‘Supposedly, the words we enjoy hearing most are, “I love you”. Not true. The words we most want to hear are, “Well done!”’
Peter the Heckler.
Imagine doing something wonderful, like inventing something special, or saving a person’s life, or winning an important contest. How would you feel?
It depends, doesn’t it? If your invention was lauded throughout the world, or if the person whose life you saved wept with gratitude, or if your audience gave you thunderous applause for your contest win, you would probably feel pleased. If they sneered at your invention, if the person whose life you saved walked away without a word of thanks, if everyone at the contest groaned, then you would feel pretty ordinary.
It’s not our achievements which give us pleasure, it’s being valued for them.
It’s the same with acts of kindness. The happiness gurus tell us that being kind can make us happier, yet how you would feel if the recipient of your kind act sneered at you instead of thanked you?
You might well feel lousy. Again, it’s not our acts of kindness which give us pleasure, it’s being valued for them. (Even when the recipient isn’t there to appreciate what we have done, we can imagine the person’s pleasure. That can be enough.)
Employees considerably value their employer’s recognition and praise.
Why do so many of us fear public speaking? After all, crowded footpaths indicate that we don’t fear the public, and we certainly don’t fear speaking.
At Speakers’ Corner I can have trouble getting a grasshopper (a listener) to shut up, but when I invite them to replace me on my platform they seize up and decline. Why is this?
There was a time when being abandoned by the tribe meant death. In some nomadic tribes the elderly members slowing the tribe were left behind to starve to death or be eaten by predators. Or, they were ‘mercifully’ clubbed to death on the spot.

★ ★ ★ ★ ★

*TASKS TO CARRY OUT*.
**a.** In the essay on being valued, what word does the speaker use for a listener at Speakers' Corner?
**b.** Say whether each statement agrees with the essay on being valued, answering yes or no and quoting the words of the essay that decide it. (i) The essay holds that the words we most want to hear are "I love you." (ii) Listeners invited onto the speaker's platform at Speakers' Corner usually accept. (iii) In some nomadic tribes, elderly members who slowed the tribe were left behind.
**c.** Carry on the essay on being valued from the point where it stops.

*RECORDED INFORMATION*.
★ ★ ★ ★ ★

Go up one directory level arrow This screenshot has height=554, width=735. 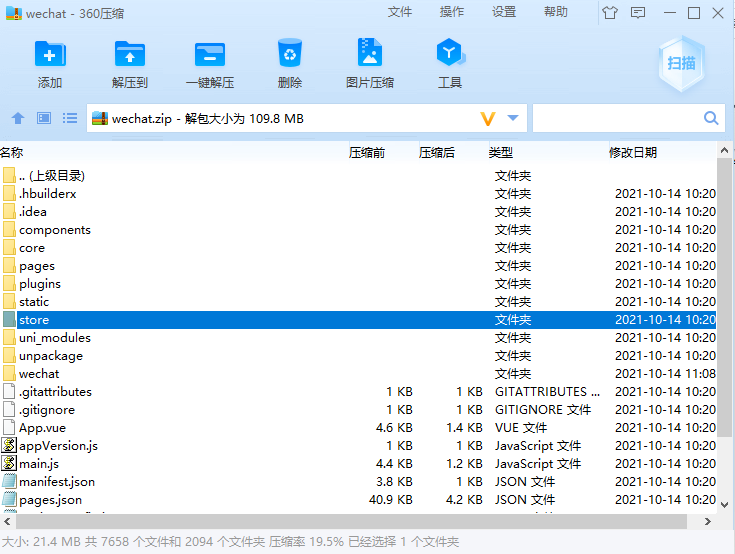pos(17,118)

★ ★ ★ ★ ★

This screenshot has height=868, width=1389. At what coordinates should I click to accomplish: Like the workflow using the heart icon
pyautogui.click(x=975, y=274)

★ ★ ★ ★ ★

*EXERCISE RESULTS*.
**a.** A grasshopper.

**b.**
(i) No: "Not true. The words we most want to hear are, “Well done!”"
(ii) No: "they seize up and decline"
(iii) Yes: "In some nomadic tribes the elderly members slowing the tribe were left behind to starve to death or be eaten by predators."

**c.**
No one wants to die. Those elders might have accepted their fate, having no choice in the matter, but would have dreaded the day as it approached. To prevent that day from coming they would have done their best to not be a burden.
Now imagine, dear reader, that you are a member of a tribe during a famine. You leave the tribe for a day and upon your return find the tribe gone. They have abandoned you. They now have one less mouth to feed. How would you feel? As you stand there shaking you might wonder: did they reject you because you were not pulling your weight? Or because they didn’t like you enough to share scarce food with you? Whatever the case, you would feel awful. Especially knowing that as a result of their rejection you will probably die.
Or, how you would feel if you were a hunter, and after days of unsuccessful hunting you yet again entered the camp with empty arms? Can you picture the tribe turning their eyes to you in hope, and see their look of hope turn to disappointment, and then to despair, when they find you have let them down?
In a tribe, the pressure to pull one’s weight (to contribute) and be appreciated (valued) for that contribution would be enormous. Particularly in hard times. Being valued by the tribe could mean the difference between life and death.
When the tribe turns its eyes to you it means there are expectations of you; expectations you may not be able to meet. Anxiety results: of letting the others down, of being a burden, of being rejected.
As we evolved over countless generations, that anxiety became innate. It’s no wonder many of us fear public speaking: the sight of the tribe’s eyes upon us stirs up primitive fears, primitive responsibilities.
The need to feel valued is strong within us. In some Papua New Guinean tribal societies a devastating punishment is to be ostracised. A person is ignored and made to feel invisible. In just a few hours that person can be reduced to a gibbering mess.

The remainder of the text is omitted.